When she clocks in today, Kyle is already here, leaning on his elbows pressed against the wooden counter, flirting with her. Her, who leans on her elbows too, close to him, chuckles and blushes and hides her face behind chestnut brown hair.
Madison rolls her eyes and hip checks him as she goes by. “Go away, you’re not even paid for these extra hours.”
“Maybe I just really love making coffee,” he says. “Model employee, three months running, yay.”
When the girl smiles up at him, she crinkles her eyes. Madison pretends to gag.
“What a nerd,” she complains when his back is turned to fiddle with the coffee machine or whatever. “I swear to god, it’s like working with an overexcited puppy. He’s that close to pissing all over our hardwoods.”
“I think he’s nice,” the cute girl says. “I mean, isn’t that the whole point of independent coffee shops?

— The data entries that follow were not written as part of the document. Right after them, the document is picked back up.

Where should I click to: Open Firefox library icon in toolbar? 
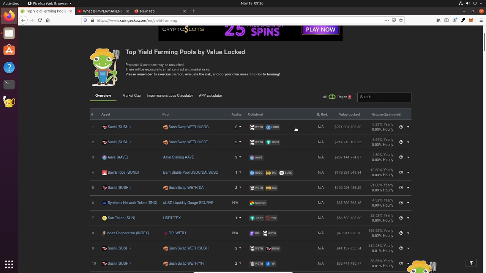tap(438, 20)
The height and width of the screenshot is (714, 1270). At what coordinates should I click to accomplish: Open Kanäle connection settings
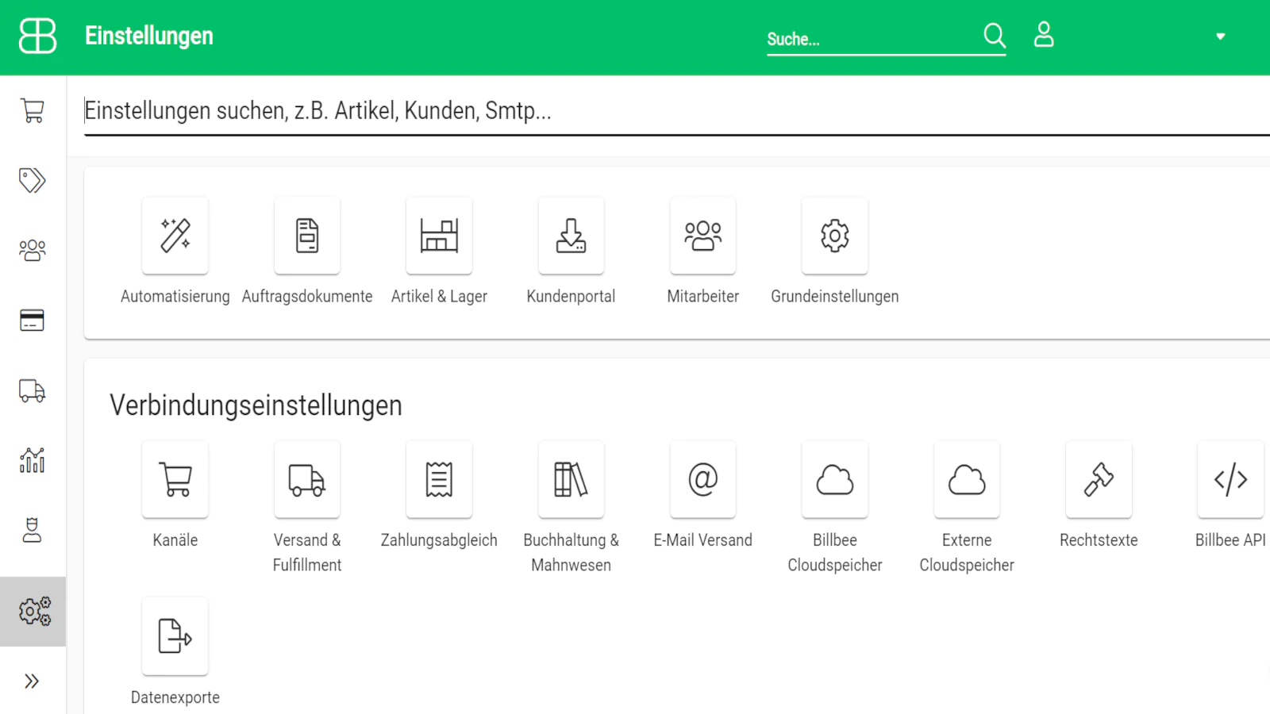175,480
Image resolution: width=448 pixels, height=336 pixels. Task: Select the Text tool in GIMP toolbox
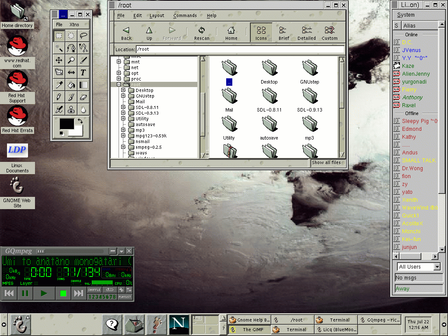pos(83,72)
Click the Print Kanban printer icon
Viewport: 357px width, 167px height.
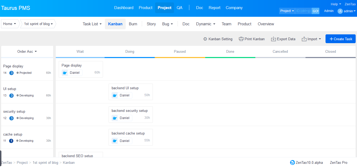click(241, 39)
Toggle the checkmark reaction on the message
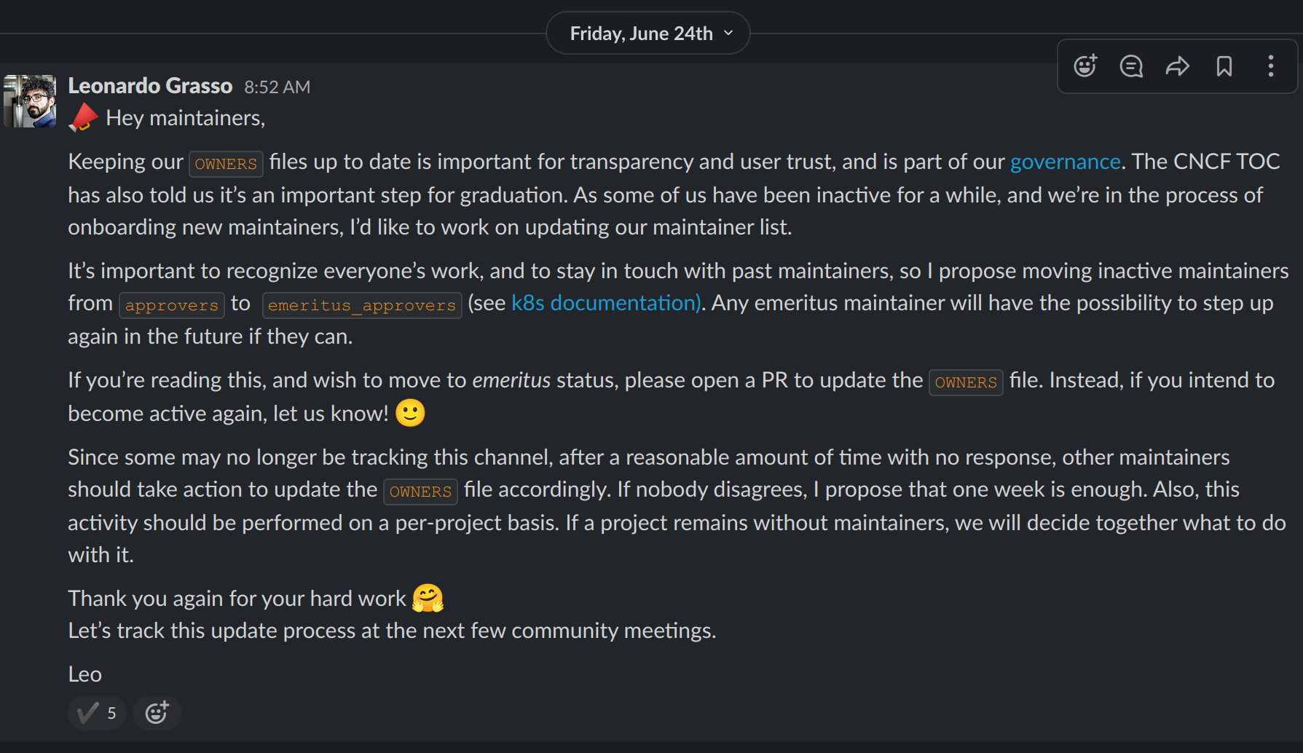 [x=97, y=712]
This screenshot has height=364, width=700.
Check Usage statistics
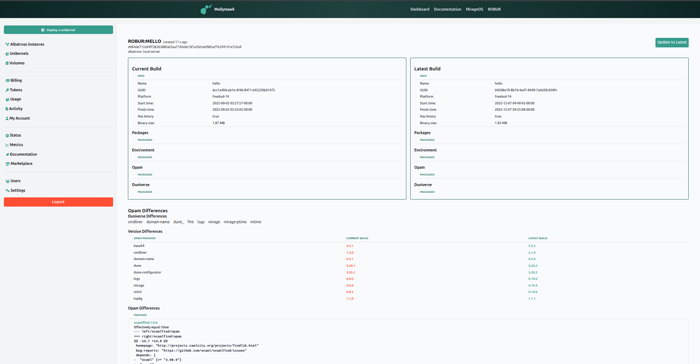[x=16, y=99]
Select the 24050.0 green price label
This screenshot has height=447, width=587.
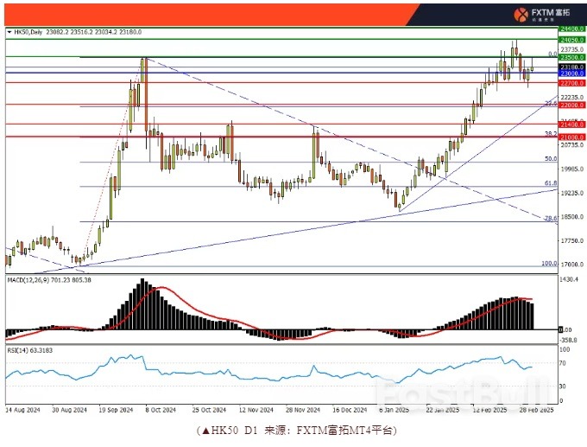tap(570, 39)
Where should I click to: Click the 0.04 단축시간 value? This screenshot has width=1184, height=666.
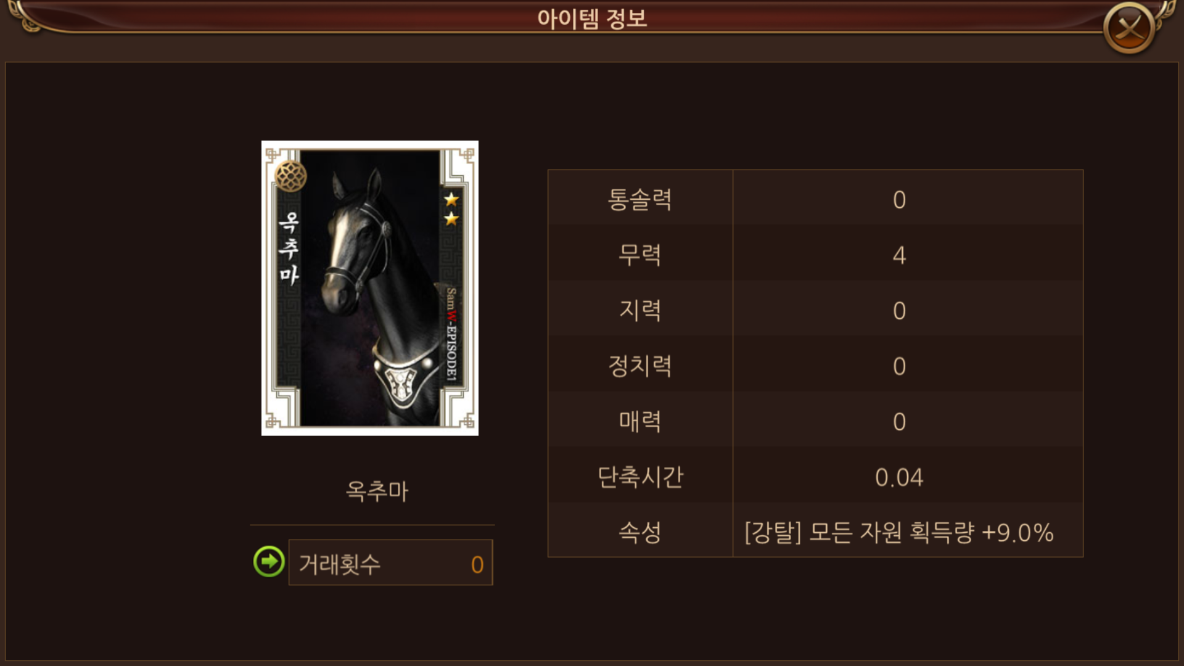pyautogui.click(x=899, y=477)
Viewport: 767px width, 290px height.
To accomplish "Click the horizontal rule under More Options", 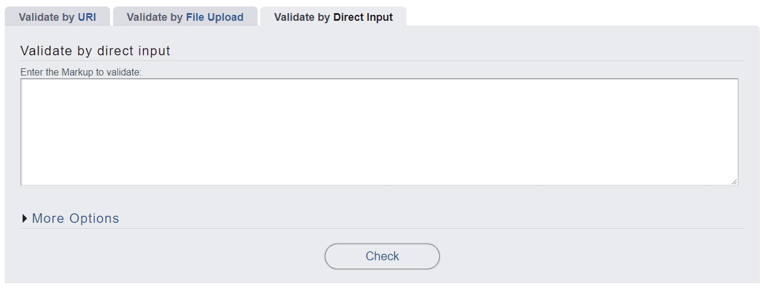I will pos(382,228).
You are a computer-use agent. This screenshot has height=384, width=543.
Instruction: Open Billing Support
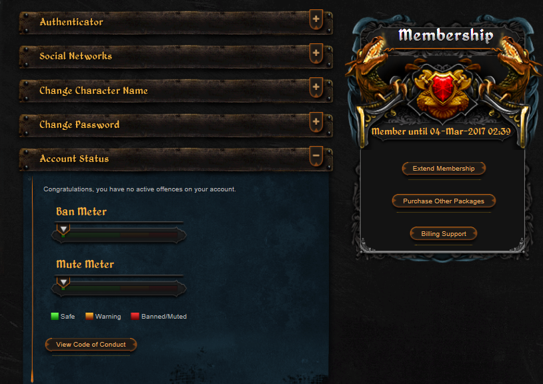click(x=444, y=234)
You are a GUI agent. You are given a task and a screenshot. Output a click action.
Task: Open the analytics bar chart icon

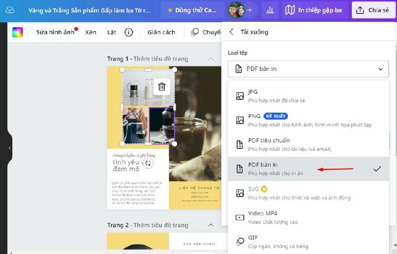269,10
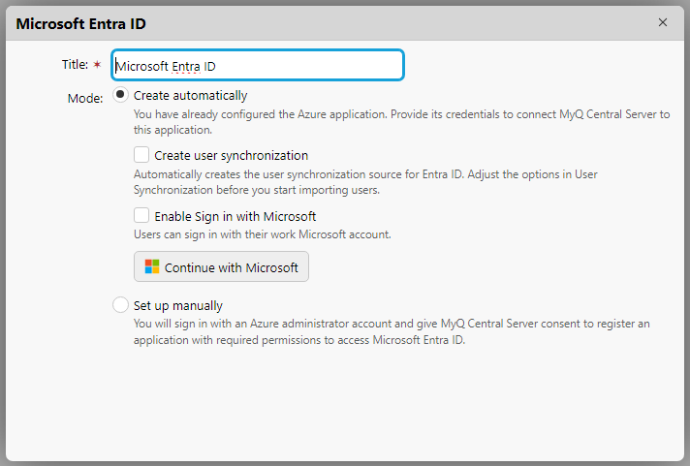
Task: Select the Create automatically radio button
Action: tap(120, 95)
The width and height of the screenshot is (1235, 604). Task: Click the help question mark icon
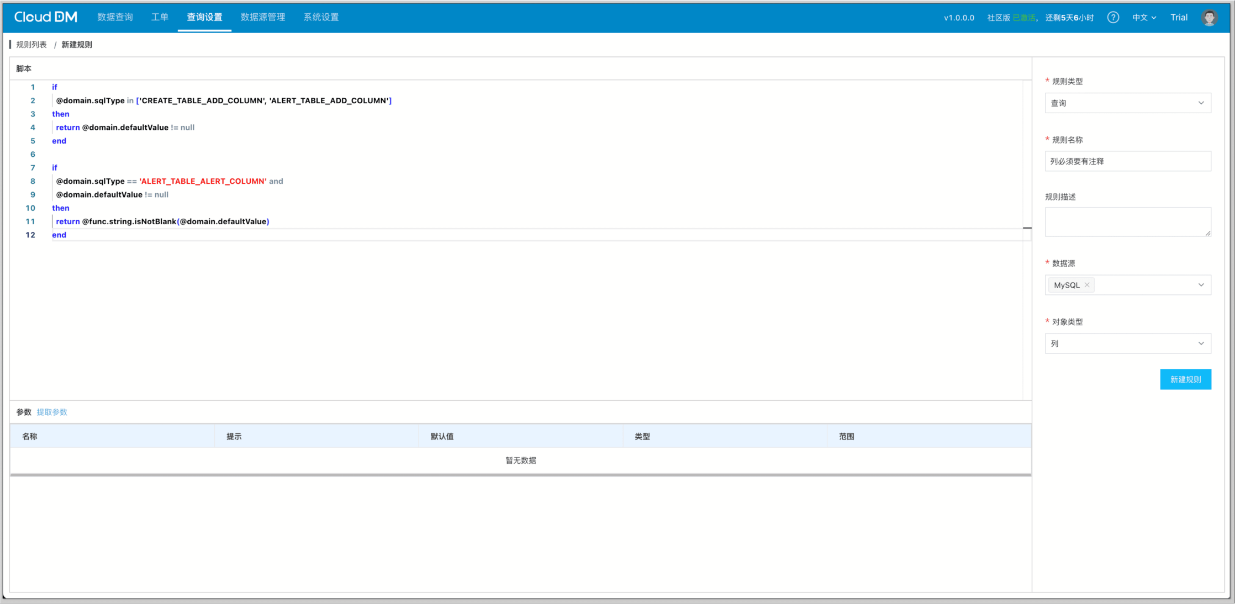pyautogui.click(x=1113, y=17)
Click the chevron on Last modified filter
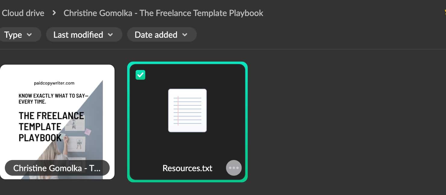Image resolution: width=446 pixels, height=195 pixels. (x=111, y=35)
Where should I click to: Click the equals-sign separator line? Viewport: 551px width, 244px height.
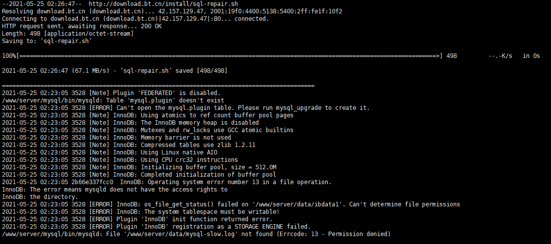click(158, 86)
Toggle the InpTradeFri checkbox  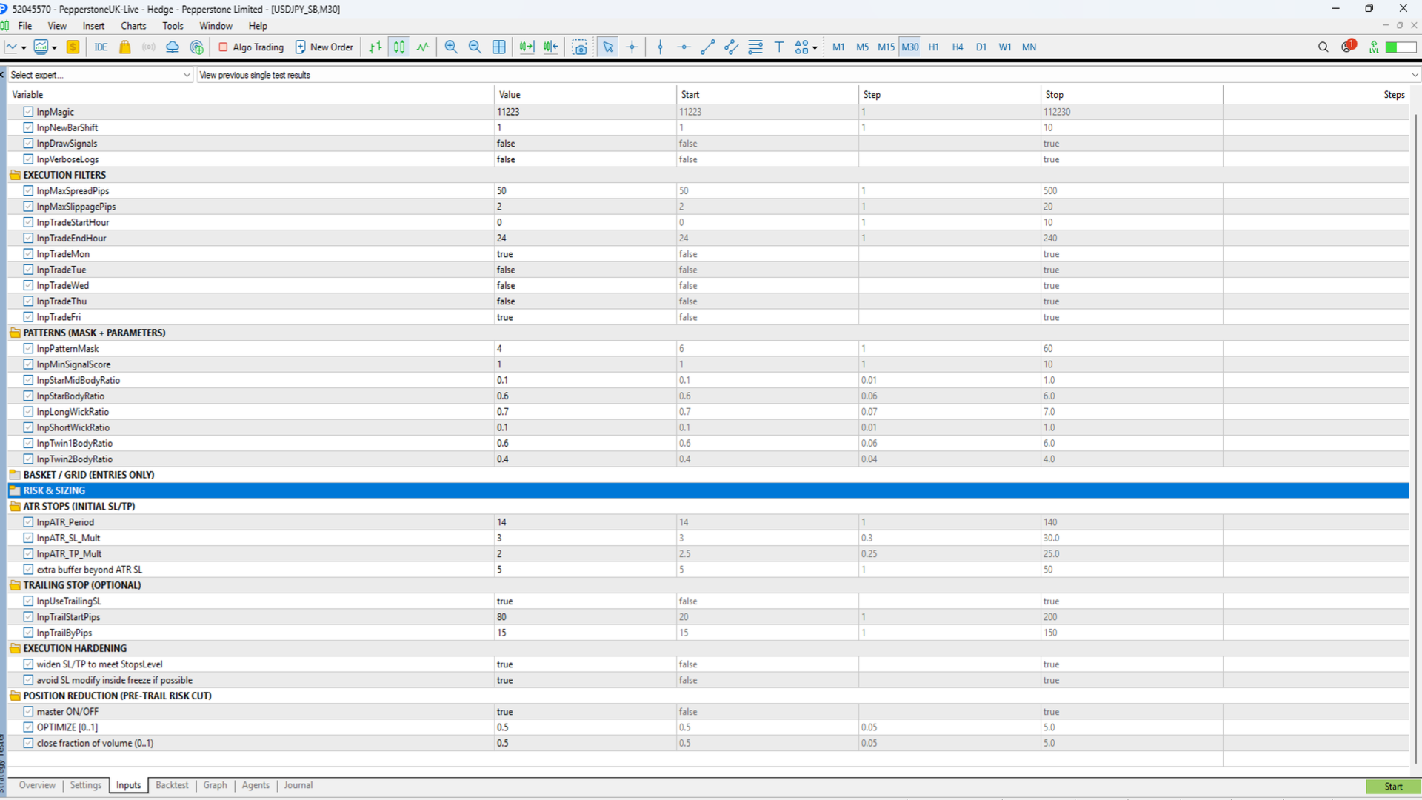[x=28, y=317]
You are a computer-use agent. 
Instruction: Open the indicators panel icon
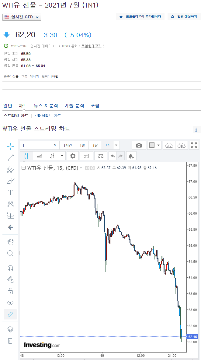pos(86,156)
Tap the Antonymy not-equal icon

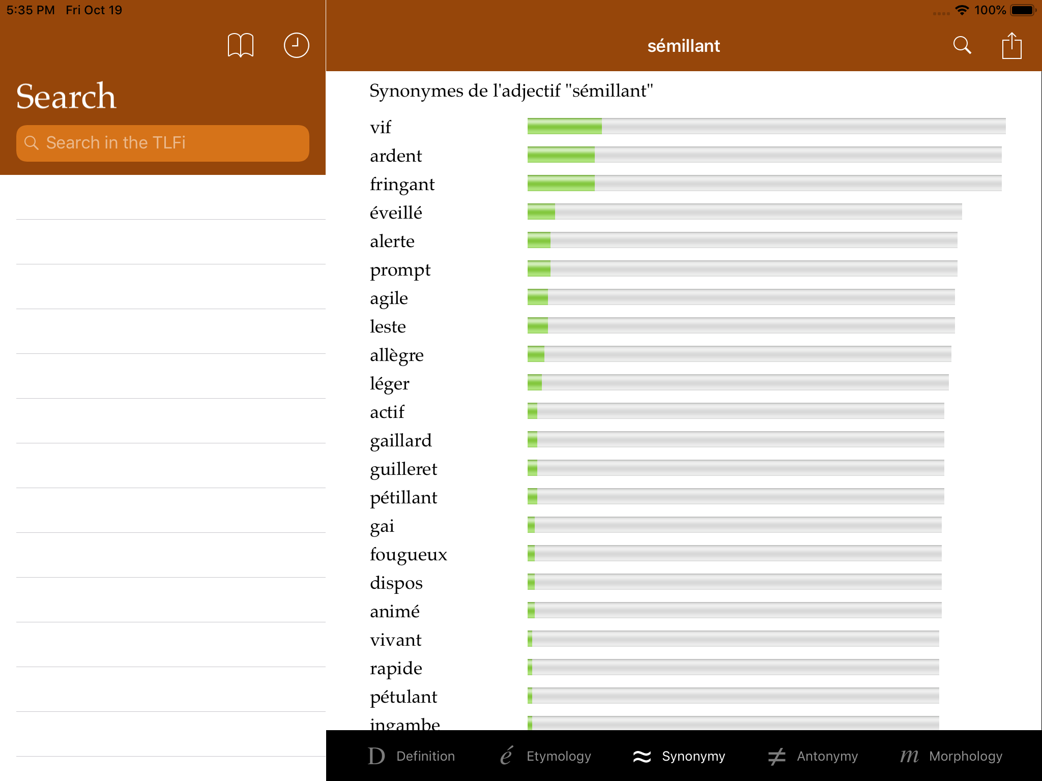777,756
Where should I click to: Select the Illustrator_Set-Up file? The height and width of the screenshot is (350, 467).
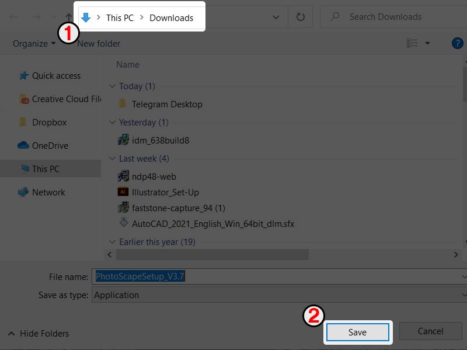click(x=165, y=192)
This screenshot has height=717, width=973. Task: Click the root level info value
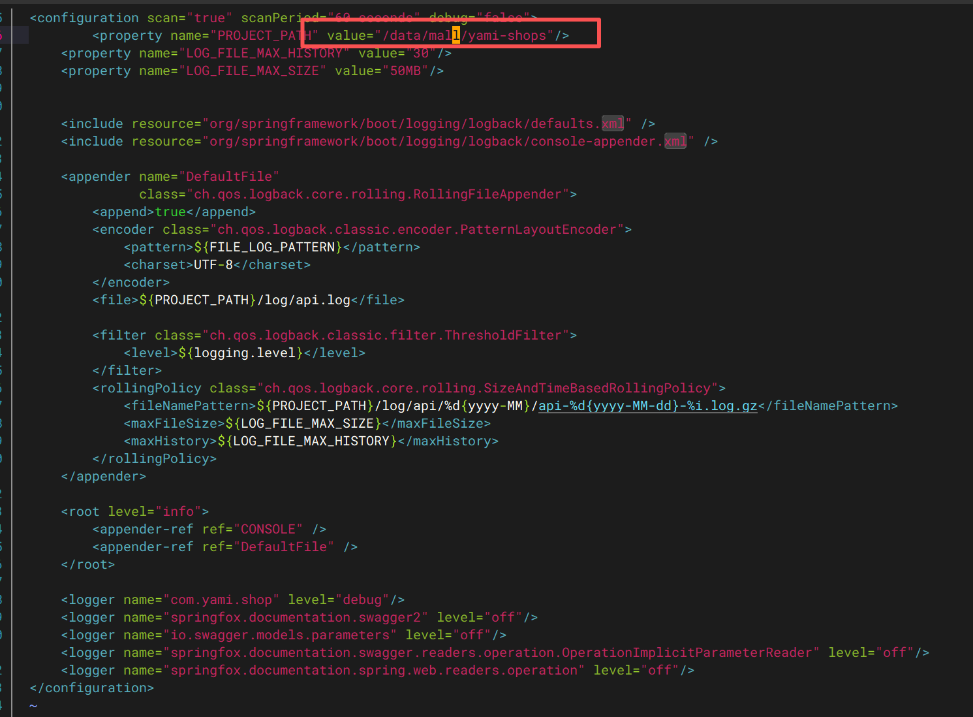pos(178,512)
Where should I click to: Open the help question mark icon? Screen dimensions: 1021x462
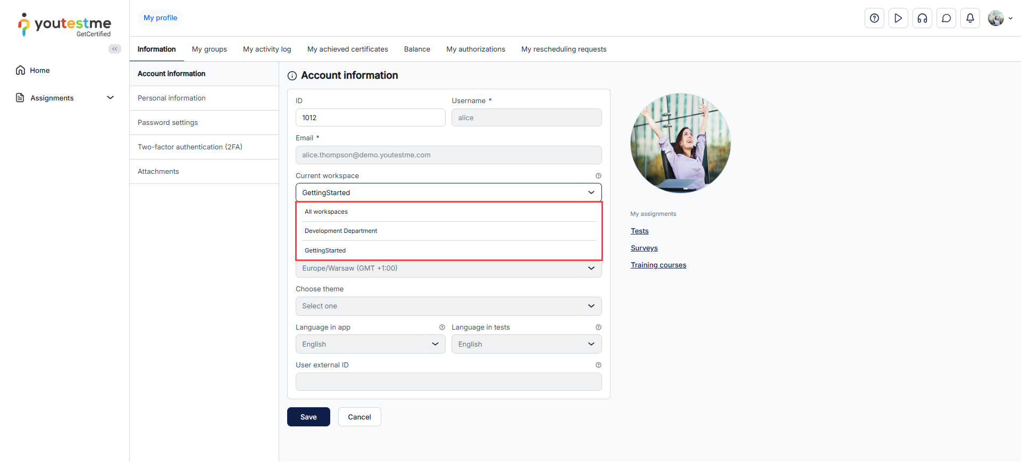(874, 18)
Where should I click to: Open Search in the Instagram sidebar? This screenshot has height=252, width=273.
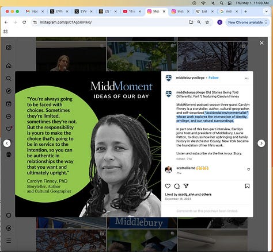[x=9, y=78]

Having friendly waiters, not being rushed by twenty people who want their Venti Caramel Macchiato?”
“Nah, the whole point is attracting all of you lame hipsters who want the Starbucks experience but not, like, to support capitalism or whatever,” Madison replies. “By the way, the homeless guy up front called, he wants his twenty layers of jackets back.”
The girl looks at her like she shot her puppy. Madison shrugs. “What? I’m just being honest!”
“Madison, stop bullying our best customer,” Kyle jokes, trying to come back to the counter. (She sneers at him. He is wise enough to be afraid of her and stay back. So he is not completely stupid then.)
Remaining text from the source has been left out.